Announced on December 9, 2024 and cleared unconditionally by the European Commission this week, the all-stock deal combines two of the biggest global networks into what Omnicom describes as a “premier marketing and sales company,” with more than USD 25–26 billion in annual revenue and USD 750 million in targeted cost savings.

For chief marketing officers, the merger is more than headline news. For brands already working with Omnicom, IPG, or both, the new structure will influence agency rosters, pricing, data access and team stability over the next 12 to 24 months. For advertisers outside the combined group, it still changes the competitive field in media pitches and integrated mandates.

As CMOs reassess their partnerships, five questions can serve as a practical starting point.

What happens to conflicts and governance around my brands?

The first task is to map whether any of your brands now sit alongside direct competitors within the enlarged Omnicom–IPG portfolio. The combined group will house a wide spread of rival clients across categories such as telecom, auto, FMCG, technology and financial services.

CMOs should seek clear answers on how these conflicts will be managed. That includes the use of firewalled teams, “red cell” units, separate P&Ls, physical or virtual separation of teams, and reporting lines that avoid overlap. It is equally important to know what audit or review rights clients will have if they are uncomfortable with the arrangements later.

Without early clarity, decisions taken by integration committees could preempt choices that marketers might otherwise have made for themselves.

How will my contracts, pricing and value equation change?

Consolidation gives the new Omnicom greater buying power and operational efficiency. The open question is how much of that benefit flows through to clients.

CMOs should review existing contracts in detail. They need firm assurances that current scopes, rate cards, volume discounts and performance incentives will be honoured for their full term. At the same time, they should be prepared for attempts to reframe fee models or bundle services in the name of integration.

The key is to link any change in pricing to demonstrable value. If Omnicom claims savings from scale, marketers are entitled to ask how those efficiencies will appear in their own media costs, CPMs, production budgets or performance outcomes.

Launching a structured review or benchmarking exercise now can give CMOs leverage while the holding company is still in transition.

What will service delivery and talent look like after integration?

Holding companies often say that client-facing teams will be protected and that most cuts will fall on back-office roles. In practice, large restructurings usually trigger movement at every level.

CMOs should talk early with both global and local leadership to understand which senior people will continue to run their business, what succession plans exist for key roles and how the company plans to retain high-performing individuals.

This applies across creative, media, strategy, data and production. In media buying especially, the merged group’s greater leverage with media owners could yield better deals, but only if experienced teams remain in place and are not distracted by months of internal uncertainty.

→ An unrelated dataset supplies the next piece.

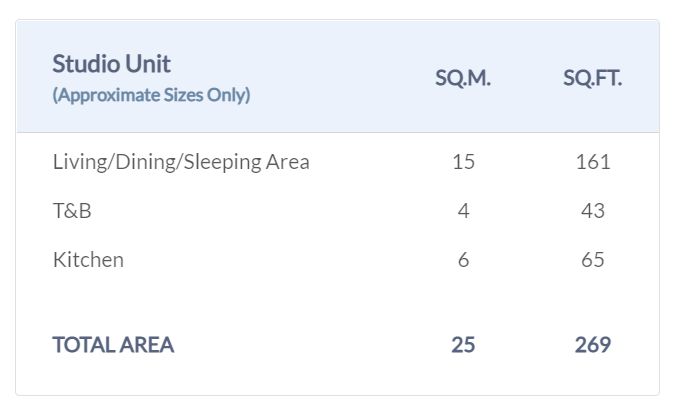Click the T&B value 4 in SQ.M.
The image size is (679, 417).
coord(463,211)
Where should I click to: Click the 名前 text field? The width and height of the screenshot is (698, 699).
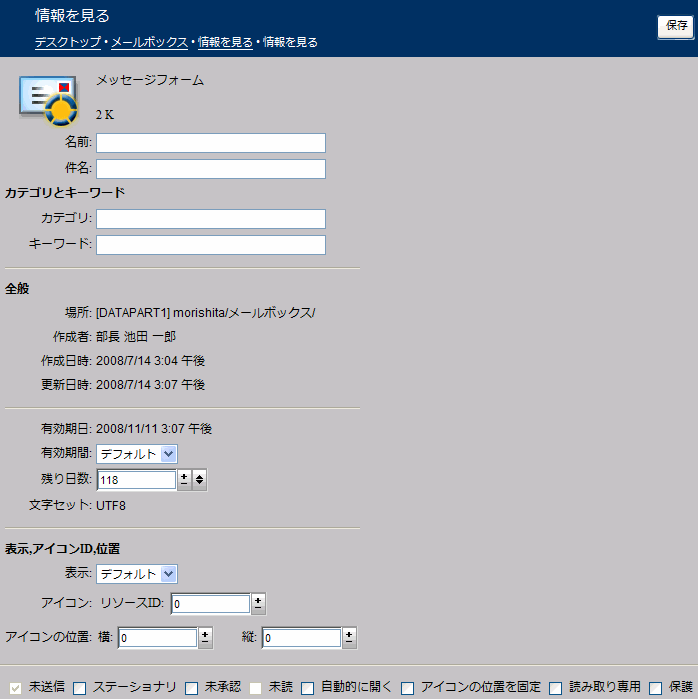[211, 143]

If clients sense instability in their account, they should not wait for problems to surface. Agreeing on service-level expectations and escalation paths in advance can prevent disruption later.

What new data, technology and integrated capabilities will I actually get?

One of the main rationales for the deal is scale in data and technology. Omnicom’s Omni platform and IPG’s assets, such as Acxiom, now sit inside one architecture, promising deeper audience insight and more integrated planning.

CMOs should move quickly to understand what this means in practical terms. Key questions include:

  • What additional data sets or tools will become available to my brand, and on what commercial terms?
  • How will these integrate with my own first-party data and existing tech stack?
  • How will privacy, consent and data governance be managed across markets?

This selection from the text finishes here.